Caledonia Smooth's target profile is the 28 to 44 year-old who enjoys a pint, has a mature set of taste buds and will take something different in beers.Hey, that's me! Stephen Kent, Director of Marketing and On-Trade Sales at C&C's Bulmers Ltd is talking about me! And his firm has produced this beer especially for me. I have to say, I wasn't expecting that, and am slightly overwhelmed. Thanks guys!
I dropped into The Palace and ordered a pint -- because I enjoy those, as Stephen is well aware -- and before setting my mature set of taste buds to work noted the beautiful clear amber-gold colour of the foam-topped beer. It's 4% ABV too: a sessionable niche that's underserved in Ireland.

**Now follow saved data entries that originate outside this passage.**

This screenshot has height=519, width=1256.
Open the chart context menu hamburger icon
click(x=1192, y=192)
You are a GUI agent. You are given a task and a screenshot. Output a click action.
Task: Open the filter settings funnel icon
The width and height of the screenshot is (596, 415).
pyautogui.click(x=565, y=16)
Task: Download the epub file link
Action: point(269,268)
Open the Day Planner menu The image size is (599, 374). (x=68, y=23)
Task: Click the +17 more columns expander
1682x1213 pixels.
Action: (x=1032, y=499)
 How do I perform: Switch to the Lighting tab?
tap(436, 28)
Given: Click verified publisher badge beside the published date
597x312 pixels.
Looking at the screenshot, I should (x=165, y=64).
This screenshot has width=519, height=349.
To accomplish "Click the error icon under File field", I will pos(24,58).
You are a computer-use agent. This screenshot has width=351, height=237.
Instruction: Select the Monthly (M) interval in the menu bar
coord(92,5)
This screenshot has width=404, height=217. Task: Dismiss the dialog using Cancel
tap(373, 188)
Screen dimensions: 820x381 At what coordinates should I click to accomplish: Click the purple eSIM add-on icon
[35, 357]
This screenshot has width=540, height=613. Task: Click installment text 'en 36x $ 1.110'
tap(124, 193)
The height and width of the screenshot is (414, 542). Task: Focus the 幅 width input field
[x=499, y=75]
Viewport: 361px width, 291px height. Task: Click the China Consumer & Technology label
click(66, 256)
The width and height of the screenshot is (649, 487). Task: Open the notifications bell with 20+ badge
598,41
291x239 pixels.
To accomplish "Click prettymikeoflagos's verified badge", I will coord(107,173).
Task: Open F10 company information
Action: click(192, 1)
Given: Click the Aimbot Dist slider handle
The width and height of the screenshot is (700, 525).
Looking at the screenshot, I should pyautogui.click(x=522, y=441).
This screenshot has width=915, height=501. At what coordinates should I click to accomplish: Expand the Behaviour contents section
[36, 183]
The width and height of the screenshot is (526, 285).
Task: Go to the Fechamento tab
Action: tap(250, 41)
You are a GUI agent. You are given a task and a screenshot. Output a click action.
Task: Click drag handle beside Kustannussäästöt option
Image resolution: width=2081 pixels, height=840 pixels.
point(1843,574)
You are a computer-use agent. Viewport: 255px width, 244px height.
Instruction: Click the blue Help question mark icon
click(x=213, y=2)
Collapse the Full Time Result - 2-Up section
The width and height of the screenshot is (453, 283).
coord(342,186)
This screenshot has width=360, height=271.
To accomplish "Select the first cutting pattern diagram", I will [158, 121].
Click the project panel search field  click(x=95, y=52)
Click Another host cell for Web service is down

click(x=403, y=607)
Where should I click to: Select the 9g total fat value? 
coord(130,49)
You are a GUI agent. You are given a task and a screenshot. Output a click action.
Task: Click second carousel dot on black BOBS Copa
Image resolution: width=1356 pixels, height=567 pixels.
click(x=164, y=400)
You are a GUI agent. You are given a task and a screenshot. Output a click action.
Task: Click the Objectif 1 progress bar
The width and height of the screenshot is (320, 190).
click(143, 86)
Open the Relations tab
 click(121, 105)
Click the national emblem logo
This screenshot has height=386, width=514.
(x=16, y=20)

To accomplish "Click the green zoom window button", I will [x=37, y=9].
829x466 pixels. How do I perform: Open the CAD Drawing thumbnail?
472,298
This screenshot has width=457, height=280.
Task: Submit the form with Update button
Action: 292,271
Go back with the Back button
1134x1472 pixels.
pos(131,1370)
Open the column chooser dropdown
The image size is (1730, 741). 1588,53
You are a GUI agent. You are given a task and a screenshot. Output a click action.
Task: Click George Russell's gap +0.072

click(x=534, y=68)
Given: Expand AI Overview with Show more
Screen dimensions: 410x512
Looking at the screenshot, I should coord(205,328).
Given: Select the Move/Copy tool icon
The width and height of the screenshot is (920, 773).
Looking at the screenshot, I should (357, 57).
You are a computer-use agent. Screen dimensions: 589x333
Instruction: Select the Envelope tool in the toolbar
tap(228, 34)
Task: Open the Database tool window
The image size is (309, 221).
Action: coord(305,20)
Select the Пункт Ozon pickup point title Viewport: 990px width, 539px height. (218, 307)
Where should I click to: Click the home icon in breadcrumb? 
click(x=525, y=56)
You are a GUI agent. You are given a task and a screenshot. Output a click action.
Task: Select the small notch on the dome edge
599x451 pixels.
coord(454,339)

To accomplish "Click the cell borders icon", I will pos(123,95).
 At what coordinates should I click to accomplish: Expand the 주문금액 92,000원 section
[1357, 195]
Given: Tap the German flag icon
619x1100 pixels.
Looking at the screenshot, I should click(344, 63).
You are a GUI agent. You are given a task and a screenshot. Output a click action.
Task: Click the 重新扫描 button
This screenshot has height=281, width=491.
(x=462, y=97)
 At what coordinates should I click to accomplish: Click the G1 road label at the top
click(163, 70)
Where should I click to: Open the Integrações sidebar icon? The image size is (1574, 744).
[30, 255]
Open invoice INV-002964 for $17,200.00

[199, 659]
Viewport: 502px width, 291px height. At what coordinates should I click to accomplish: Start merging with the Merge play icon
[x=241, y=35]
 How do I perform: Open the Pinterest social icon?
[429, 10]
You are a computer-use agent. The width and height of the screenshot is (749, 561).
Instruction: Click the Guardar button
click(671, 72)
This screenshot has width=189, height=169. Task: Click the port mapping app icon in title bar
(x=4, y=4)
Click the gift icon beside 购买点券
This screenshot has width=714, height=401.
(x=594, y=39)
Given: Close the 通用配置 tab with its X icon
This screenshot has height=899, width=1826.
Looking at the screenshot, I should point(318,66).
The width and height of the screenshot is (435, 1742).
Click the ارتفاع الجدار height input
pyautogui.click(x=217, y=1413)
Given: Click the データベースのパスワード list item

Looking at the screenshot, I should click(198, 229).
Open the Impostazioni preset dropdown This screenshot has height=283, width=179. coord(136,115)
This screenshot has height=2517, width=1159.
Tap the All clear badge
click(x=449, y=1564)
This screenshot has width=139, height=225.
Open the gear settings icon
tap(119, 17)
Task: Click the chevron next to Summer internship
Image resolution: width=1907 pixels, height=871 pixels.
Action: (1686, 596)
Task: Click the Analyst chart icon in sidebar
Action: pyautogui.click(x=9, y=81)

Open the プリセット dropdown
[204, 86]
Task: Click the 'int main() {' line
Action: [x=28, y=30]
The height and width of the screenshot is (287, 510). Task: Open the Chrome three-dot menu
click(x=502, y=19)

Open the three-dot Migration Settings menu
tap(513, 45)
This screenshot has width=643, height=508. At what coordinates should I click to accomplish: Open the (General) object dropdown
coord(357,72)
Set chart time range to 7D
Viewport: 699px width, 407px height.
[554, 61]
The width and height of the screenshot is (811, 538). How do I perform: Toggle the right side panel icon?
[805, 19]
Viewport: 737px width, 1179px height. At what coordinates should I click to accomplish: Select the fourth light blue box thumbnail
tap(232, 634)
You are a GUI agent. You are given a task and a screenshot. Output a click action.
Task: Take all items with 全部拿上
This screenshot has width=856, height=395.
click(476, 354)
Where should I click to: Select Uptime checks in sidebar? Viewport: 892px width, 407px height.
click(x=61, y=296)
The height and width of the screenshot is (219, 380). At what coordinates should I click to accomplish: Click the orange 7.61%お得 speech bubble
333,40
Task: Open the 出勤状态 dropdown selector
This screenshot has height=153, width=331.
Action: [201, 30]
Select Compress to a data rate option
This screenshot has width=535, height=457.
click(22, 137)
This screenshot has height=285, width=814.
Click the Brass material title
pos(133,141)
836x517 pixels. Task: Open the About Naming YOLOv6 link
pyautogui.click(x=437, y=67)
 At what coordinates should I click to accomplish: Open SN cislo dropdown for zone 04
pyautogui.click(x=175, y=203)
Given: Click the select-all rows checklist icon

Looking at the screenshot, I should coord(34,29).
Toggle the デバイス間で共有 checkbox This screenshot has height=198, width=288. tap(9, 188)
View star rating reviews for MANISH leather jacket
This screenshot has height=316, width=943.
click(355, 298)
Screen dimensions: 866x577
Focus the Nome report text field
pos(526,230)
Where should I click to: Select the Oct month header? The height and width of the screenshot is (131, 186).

A sip. Pause. A mouthful. Pause. A big gulp. Pause. I'm reminded of Homer Simpson eating a rice cake: "Hello? Hello taste? Where are you?" This beer tastes of very little. Mr Kent is diddling my tastebuds and they don't like it.
On the plus side, I reflected, there's none of the horrible brown apple or sickly toffee that's so often the bane of nitrogenated red ales. Caledonia Smooth appears to be a localisation of Caledonia Best, a 3.2% ABV smooth bitter C&C produce in Glasgow for the Scottish market in an attempt to take on (and rip off) brand leader Belhaven Best. Read Barm's take on its launch last year for the full picture. So it seems they've diluted it a little less for the Irish market where beer normally begins at 4.2% ABV, renamed it, and spun some classically meaningless marketing puff about it being "triple hopped". Funnily enough, the same nonsense was peddled by Diageo for equally bland Toucan Brew back in 2006, but sure who in beer marketing can remember six years ago? You'd need to be, oh, at least 28 years old. Maybe even as ancient as 44.
But wait! Is that a flavour emerging from the depths at last? Is it the on-coming rush of triple hops? No, it's copper. There's a teeth-coating metallic twang that lingers behind after drinking this which evokes the taste of old green coinage. Well, "something different" was promised.
I'm not going to engage in amateur beer market analysis, except to offer my opinion that the people who might be willing to make this their beer of choice -- the pint drinkers in my age bracket with an interest beyond mainstream big-brand beers -- expect something more interesting in their glass than this.